● Assignment: Would you please return only the lines from the one with "You are a GUI" through the last line of the records below, leaving the pictures out?

[Start of Attachment]

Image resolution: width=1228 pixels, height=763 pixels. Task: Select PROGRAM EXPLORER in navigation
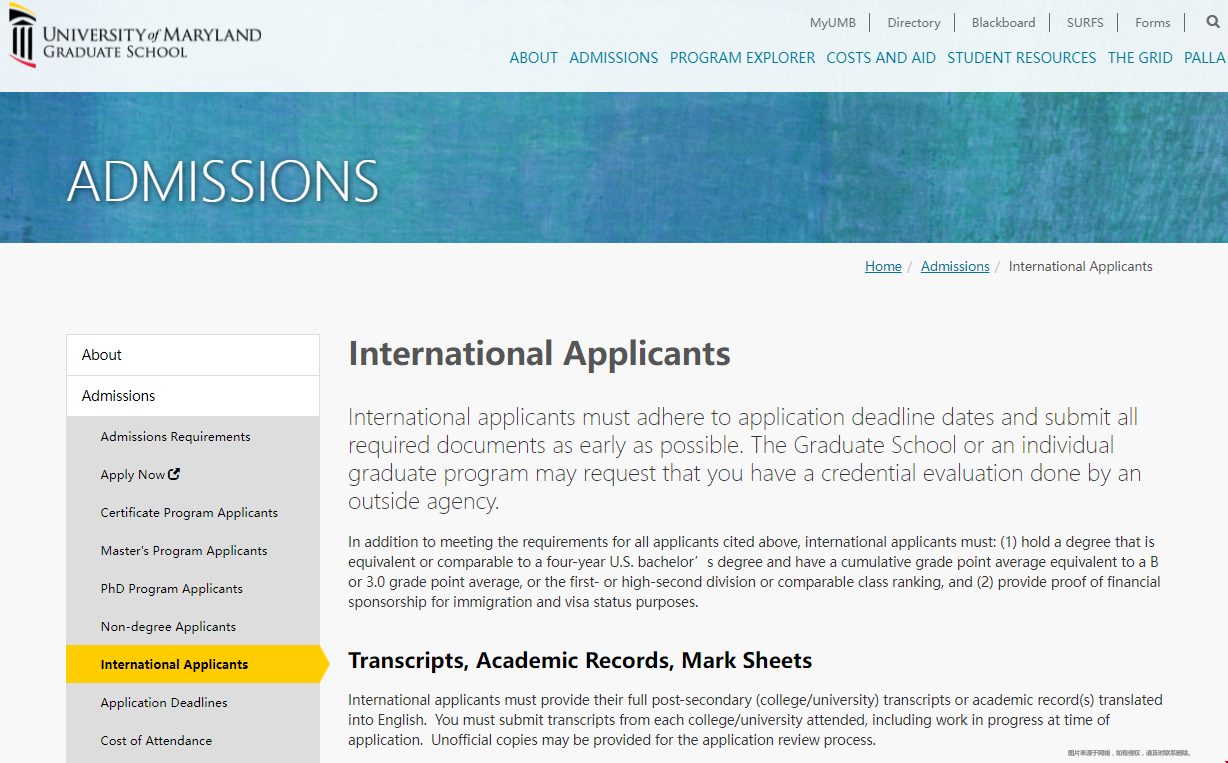point(742,58)
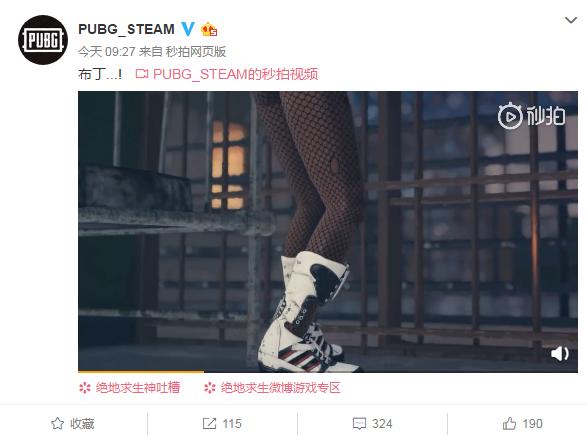
Task: Click the star favorite icon
Action: point(57,423)
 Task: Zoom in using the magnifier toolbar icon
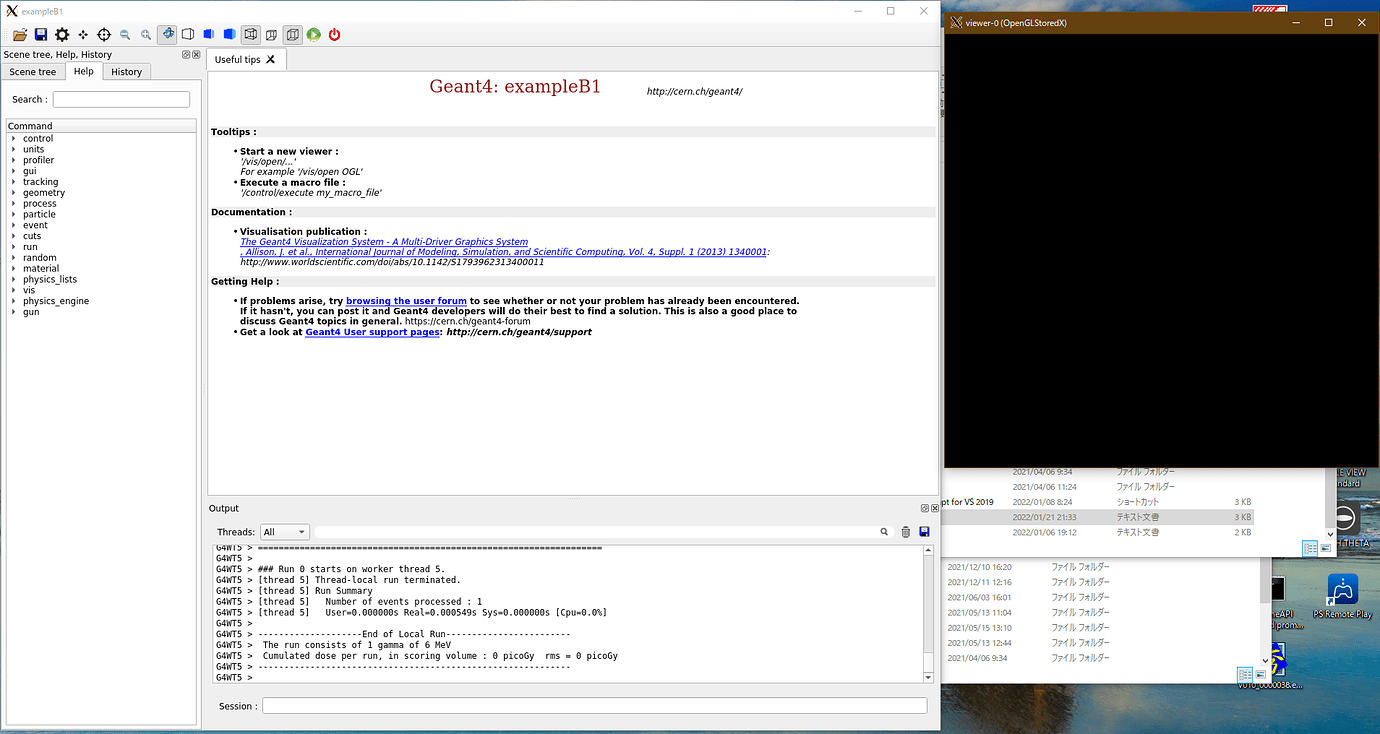pyautogui.click(x=146, y=34)
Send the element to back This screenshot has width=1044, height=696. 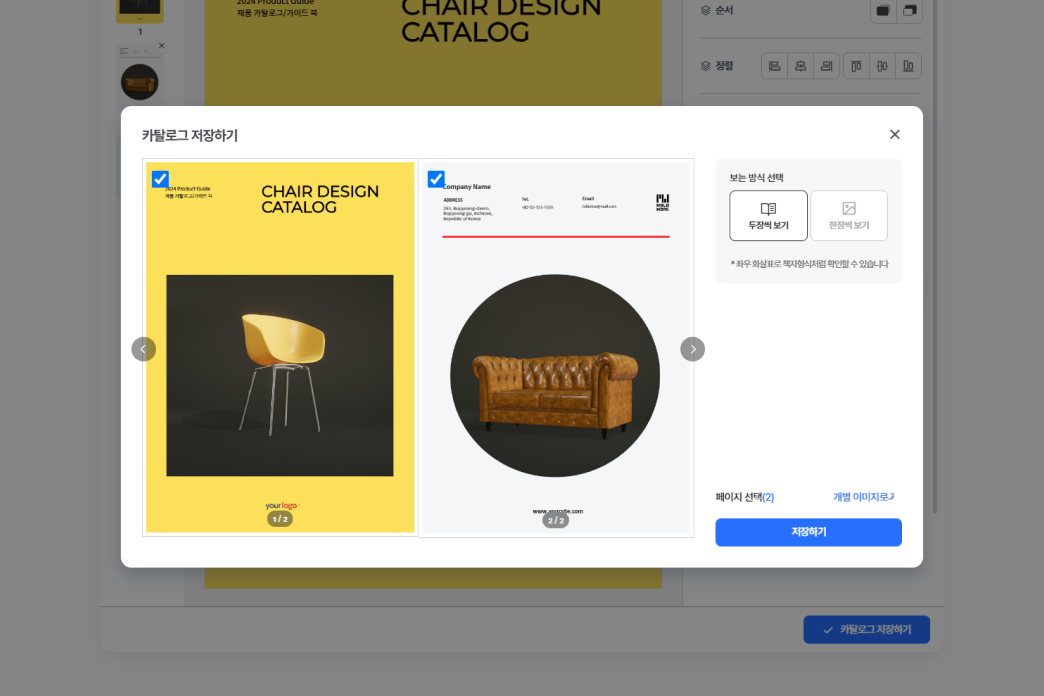pos(909,10)
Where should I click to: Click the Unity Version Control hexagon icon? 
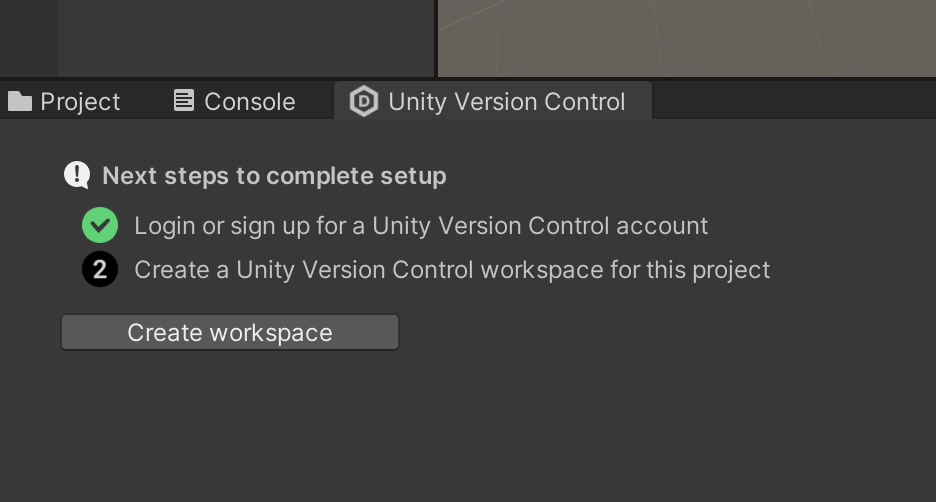pyautogui.click(x=364, y=101)
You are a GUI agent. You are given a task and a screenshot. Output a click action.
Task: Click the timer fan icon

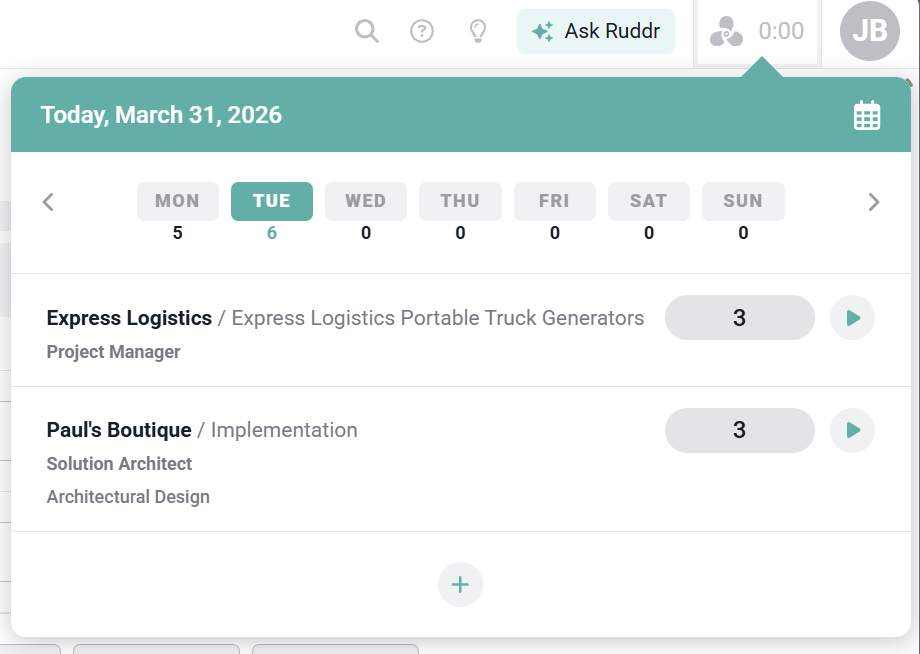(x=726, y=32)
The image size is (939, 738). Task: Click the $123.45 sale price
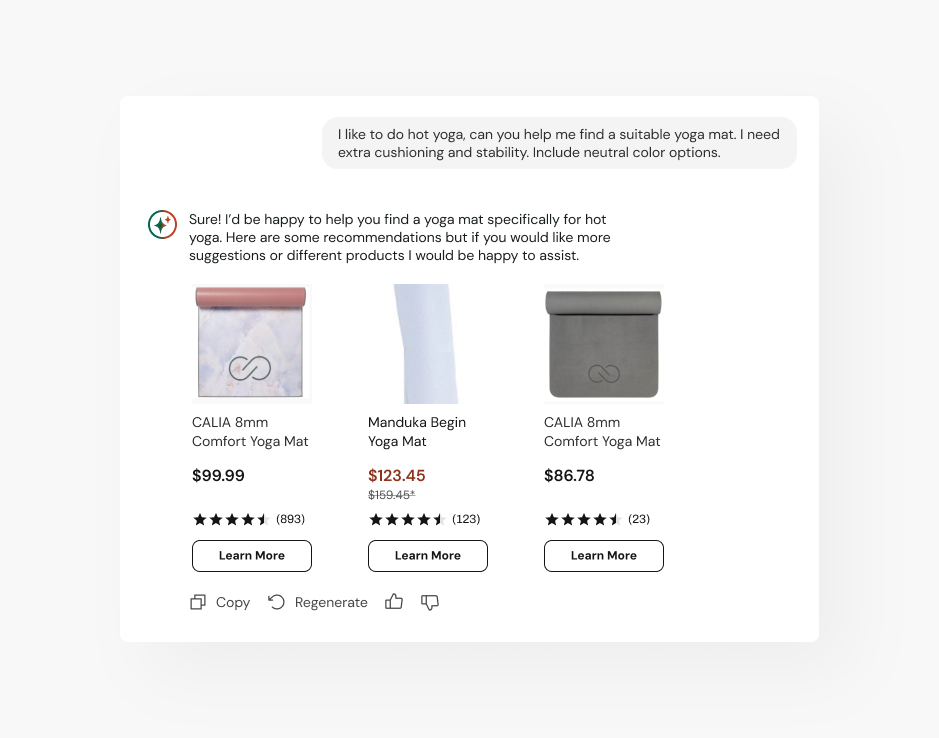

[End of Attachment]

● Solution to this task:
You are a GUI agent. You are given a task and a screenshot. Output a click action.
Task: Click the timer fan icon

(x=726, y=32)
The image size is (939, 738). Task: Click the $123.45 sale price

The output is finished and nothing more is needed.